What you have to do: In the data that follows, find each line containing "content" and copy it.

Data supplied:
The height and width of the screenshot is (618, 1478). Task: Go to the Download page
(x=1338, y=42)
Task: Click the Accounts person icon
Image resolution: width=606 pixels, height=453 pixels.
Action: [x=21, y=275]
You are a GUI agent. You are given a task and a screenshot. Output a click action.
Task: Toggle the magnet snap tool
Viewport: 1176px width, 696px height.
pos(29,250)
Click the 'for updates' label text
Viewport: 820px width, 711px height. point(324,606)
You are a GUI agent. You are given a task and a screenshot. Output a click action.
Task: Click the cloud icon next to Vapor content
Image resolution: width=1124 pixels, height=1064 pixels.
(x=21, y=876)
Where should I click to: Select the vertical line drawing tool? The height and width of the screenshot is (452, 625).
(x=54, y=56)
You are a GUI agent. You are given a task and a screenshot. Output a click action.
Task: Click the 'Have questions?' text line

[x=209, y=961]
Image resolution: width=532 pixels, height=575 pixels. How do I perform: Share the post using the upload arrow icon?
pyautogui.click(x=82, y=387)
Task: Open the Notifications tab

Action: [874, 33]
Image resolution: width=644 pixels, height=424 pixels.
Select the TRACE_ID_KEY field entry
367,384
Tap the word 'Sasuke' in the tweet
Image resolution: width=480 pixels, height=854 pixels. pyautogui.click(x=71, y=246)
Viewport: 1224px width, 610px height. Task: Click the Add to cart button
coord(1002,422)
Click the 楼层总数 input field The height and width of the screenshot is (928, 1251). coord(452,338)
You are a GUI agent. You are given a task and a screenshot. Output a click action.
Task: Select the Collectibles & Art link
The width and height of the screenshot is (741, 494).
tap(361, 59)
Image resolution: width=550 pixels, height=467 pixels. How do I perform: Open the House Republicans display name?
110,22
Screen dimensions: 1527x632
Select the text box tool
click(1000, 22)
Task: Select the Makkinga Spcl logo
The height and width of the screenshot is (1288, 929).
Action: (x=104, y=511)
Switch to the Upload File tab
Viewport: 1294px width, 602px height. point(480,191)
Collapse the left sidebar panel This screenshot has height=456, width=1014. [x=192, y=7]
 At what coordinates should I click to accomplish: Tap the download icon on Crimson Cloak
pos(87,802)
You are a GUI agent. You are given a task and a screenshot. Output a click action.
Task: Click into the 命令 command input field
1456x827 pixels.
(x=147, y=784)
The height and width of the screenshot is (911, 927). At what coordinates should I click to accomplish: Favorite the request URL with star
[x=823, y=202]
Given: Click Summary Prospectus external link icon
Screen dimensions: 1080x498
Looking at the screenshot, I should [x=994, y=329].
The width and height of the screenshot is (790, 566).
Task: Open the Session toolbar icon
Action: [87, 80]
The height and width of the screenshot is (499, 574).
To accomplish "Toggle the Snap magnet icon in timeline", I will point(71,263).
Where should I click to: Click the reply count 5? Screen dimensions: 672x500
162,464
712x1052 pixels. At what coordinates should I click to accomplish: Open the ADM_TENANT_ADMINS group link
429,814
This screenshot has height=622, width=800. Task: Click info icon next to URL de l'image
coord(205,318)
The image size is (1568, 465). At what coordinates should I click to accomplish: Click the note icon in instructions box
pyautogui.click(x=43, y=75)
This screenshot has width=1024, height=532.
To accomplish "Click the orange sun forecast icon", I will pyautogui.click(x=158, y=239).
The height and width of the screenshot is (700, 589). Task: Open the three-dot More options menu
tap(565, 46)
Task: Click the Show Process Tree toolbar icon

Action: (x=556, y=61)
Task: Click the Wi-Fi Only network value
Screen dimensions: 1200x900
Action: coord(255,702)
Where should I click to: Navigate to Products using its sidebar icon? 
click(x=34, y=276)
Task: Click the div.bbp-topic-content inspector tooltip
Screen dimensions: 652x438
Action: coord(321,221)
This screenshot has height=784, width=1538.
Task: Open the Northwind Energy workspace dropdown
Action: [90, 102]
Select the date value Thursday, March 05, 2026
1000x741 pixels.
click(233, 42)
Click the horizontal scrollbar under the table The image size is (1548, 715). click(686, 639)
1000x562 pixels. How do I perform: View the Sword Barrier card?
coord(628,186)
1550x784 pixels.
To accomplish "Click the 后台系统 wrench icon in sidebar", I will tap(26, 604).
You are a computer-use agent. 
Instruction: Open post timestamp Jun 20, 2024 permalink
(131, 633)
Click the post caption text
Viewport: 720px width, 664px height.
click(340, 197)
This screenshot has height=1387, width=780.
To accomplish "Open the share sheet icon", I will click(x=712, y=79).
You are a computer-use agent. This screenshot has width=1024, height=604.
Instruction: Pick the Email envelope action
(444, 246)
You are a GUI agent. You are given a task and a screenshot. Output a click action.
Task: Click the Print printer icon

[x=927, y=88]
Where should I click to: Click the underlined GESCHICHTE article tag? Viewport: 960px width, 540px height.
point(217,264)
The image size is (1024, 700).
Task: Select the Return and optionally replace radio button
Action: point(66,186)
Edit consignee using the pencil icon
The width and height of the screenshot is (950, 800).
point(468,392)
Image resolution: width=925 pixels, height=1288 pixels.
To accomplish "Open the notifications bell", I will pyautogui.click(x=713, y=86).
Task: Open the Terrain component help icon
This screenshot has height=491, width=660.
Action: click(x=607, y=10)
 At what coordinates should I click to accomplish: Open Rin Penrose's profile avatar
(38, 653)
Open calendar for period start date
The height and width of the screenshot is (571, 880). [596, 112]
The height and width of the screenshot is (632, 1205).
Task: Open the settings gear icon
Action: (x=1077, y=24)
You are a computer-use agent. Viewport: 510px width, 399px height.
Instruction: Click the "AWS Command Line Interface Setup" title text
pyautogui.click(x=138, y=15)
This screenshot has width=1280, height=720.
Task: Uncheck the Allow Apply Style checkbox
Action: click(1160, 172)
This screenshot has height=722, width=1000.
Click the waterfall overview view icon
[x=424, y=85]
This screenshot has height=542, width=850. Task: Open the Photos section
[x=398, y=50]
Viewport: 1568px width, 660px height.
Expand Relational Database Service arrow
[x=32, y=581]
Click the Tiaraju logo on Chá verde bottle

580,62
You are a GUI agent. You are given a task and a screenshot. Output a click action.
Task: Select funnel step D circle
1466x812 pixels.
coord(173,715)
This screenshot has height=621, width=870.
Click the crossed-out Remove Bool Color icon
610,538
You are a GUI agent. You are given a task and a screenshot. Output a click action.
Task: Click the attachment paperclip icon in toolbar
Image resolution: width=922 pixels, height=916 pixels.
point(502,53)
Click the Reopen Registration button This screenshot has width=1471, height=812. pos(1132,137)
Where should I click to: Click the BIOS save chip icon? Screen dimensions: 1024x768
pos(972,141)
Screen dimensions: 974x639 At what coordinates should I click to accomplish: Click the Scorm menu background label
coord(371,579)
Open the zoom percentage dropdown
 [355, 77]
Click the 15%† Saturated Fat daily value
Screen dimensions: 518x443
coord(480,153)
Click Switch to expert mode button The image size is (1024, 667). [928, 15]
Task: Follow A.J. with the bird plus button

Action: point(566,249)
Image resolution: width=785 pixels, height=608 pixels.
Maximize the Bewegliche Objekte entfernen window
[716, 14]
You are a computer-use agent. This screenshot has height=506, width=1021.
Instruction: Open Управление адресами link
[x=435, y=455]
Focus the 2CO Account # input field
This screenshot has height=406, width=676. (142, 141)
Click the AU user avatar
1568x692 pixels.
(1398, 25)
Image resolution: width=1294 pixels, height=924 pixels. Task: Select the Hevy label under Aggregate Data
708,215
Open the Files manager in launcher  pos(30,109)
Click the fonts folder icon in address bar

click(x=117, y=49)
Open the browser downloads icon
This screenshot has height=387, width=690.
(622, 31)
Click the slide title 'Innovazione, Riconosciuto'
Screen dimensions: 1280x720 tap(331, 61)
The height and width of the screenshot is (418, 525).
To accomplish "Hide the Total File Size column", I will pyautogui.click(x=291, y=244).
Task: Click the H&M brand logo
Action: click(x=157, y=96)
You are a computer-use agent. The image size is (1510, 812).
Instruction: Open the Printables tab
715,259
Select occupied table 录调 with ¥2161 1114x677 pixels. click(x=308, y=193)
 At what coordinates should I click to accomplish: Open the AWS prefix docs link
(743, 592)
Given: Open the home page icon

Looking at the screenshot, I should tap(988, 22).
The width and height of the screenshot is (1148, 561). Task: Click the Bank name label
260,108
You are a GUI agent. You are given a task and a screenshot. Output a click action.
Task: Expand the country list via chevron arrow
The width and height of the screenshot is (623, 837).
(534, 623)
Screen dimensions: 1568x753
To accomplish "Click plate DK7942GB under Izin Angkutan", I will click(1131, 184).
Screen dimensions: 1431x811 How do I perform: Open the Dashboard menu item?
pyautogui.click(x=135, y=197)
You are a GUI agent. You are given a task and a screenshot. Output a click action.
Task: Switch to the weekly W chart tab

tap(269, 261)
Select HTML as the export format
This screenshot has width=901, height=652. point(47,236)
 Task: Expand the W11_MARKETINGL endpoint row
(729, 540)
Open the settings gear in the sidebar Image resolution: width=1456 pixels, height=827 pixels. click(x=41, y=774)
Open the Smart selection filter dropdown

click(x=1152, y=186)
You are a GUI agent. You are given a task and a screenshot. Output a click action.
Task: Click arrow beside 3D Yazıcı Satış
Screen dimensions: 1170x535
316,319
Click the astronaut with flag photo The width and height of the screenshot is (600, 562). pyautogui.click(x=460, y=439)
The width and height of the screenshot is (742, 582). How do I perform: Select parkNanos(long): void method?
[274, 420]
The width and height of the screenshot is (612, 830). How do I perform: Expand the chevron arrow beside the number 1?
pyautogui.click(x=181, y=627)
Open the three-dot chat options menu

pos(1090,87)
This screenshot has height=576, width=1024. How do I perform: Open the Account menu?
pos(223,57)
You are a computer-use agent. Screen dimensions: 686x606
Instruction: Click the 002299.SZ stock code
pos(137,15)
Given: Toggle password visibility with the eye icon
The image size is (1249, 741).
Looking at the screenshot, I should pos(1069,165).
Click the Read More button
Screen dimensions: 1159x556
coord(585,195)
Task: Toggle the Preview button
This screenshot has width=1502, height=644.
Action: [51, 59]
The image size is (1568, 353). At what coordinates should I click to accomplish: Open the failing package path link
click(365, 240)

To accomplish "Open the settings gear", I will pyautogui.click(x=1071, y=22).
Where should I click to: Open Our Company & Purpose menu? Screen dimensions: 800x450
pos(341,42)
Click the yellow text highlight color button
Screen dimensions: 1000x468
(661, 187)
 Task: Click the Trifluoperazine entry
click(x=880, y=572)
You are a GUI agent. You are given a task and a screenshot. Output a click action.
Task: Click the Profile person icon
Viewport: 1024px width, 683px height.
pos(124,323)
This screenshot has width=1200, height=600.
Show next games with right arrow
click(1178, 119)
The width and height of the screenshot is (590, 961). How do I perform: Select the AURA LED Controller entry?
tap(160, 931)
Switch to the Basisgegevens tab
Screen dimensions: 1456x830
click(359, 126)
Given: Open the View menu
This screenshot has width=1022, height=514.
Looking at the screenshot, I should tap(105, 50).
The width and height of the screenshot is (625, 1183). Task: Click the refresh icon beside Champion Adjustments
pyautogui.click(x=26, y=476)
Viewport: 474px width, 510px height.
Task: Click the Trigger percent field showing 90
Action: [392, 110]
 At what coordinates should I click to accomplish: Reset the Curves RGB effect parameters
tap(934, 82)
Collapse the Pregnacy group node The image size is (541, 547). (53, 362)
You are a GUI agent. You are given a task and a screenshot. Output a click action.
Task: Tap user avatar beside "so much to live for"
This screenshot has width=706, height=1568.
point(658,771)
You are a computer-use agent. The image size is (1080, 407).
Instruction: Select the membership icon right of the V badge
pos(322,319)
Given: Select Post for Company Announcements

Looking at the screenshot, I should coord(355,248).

Answer to this problem:
Task: Click the cloud icon next to Vapor content
Task: Click the div.bbp-topic-content inspector tooltip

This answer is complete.